Document passage →
· · ·

ID id = result.Single(x => x.Name == "Announcements").Id;

The slightly incongruous Nodes element in the middle is characteristic of the GitHub API, along with Edges which you'll see later. A node is a generic term for an object, in this case, a discussion category. An edge is a connection between nodes, and contains the important cursor field, which is used for pagination, as you'll see later.

Searching for a discussion

One of the first steps in migrating from Discus to giscus is checking whether there is an existing discussion for a blog post or if we need to create a new one. As I've described previously, giscus uses the SHA1 hash of the URL path when doing strict matching, so we need to search in the discussion body.

The following snippet shows how I searched my repository for a search term, searching in the discussion body. I only expect zero or one discussions to match, so I retrieve a maximum of two, to make sure we haven't accidentally made the query too general.

                     👇search term  👇 repo to search             👇where to search
string searchTerm = "24323a2b3c346e repo:andrewlock/blog-comments in:body" ;

var query = new Query()
    .Search(searchTerm, SearchType.Discussion, first: 2)
    .Select(search => new
    {
        search.DiscussionCount,
        Discussion = search
            .Nodes
            .Select(node => node.Switch<DiscussionSummary>(
                when => when.Discussion(
                    discussion => new DiscussionSummary(
                        discussion.Title,
                        discussion.Body,
                        discussion.Id,
                        discussion.Number
                )))).ToList()
    }).Compile();

var result = await connection.Run(query);

if (result.DiscussionCount > 1)
{
    throw new Exception($"Expected to find 1 discussion, but found {result.DiscussionCount}");
}

var discussion = result.Discussion.SingleOrDefault();

record DiscussionSummary(string Title, string Body, ID ID, int Number);

As shown above, we use a "generic" search interface, and narrow the search to only discussions using SearchType.Discussion. The GraphQL API here uses a "switch" pattern, as the same API is also used to search for discussions, issues, users, and repositories. In Octokit.GraphQL, that becomes a Switch<T>() method with a corresponding Discussion() or Issue() method (for example), along with a field selection method.

· · ·

Written instruction →
Answer these questions using the passage on searching GitHub discussions:
1. Which field in an edge is used for pagination?
2. What does giscus use of the URL path when doing strict matching?
3. Why does the search retrieve a maximum of two discussions?

A block of data →

· · ·

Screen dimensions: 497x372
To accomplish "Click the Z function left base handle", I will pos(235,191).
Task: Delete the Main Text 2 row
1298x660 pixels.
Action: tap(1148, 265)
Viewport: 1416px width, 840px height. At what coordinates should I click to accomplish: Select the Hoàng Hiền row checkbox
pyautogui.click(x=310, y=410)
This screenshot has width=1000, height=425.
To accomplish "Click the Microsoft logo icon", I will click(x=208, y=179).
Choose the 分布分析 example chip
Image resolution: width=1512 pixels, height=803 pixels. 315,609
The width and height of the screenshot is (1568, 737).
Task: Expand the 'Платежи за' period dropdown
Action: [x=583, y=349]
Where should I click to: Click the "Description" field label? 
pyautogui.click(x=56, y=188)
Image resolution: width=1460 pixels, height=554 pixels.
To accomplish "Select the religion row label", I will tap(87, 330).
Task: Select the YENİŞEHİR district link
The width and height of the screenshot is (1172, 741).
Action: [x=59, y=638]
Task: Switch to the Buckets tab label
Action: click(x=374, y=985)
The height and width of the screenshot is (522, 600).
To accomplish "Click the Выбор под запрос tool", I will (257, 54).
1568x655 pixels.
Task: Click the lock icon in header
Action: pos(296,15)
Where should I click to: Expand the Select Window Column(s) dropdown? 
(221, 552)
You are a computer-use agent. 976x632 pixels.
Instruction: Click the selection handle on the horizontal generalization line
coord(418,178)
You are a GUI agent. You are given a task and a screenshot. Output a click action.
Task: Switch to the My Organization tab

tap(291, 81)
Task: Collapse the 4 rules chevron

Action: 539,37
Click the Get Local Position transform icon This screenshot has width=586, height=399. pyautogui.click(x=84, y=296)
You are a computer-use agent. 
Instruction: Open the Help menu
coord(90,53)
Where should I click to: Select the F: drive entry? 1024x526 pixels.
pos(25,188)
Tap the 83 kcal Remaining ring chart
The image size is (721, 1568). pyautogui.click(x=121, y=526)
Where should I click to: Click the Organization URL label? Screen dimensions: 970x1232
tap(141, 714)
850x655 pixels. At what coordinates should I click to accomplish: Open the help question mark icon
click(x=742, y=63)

· · ·

Written reply →
1. The cursor field.
2. The SHA1 hash of the URL path.
3. To make sure the query hasn't accidentally been made too general, since zero or one discussions are expected to match.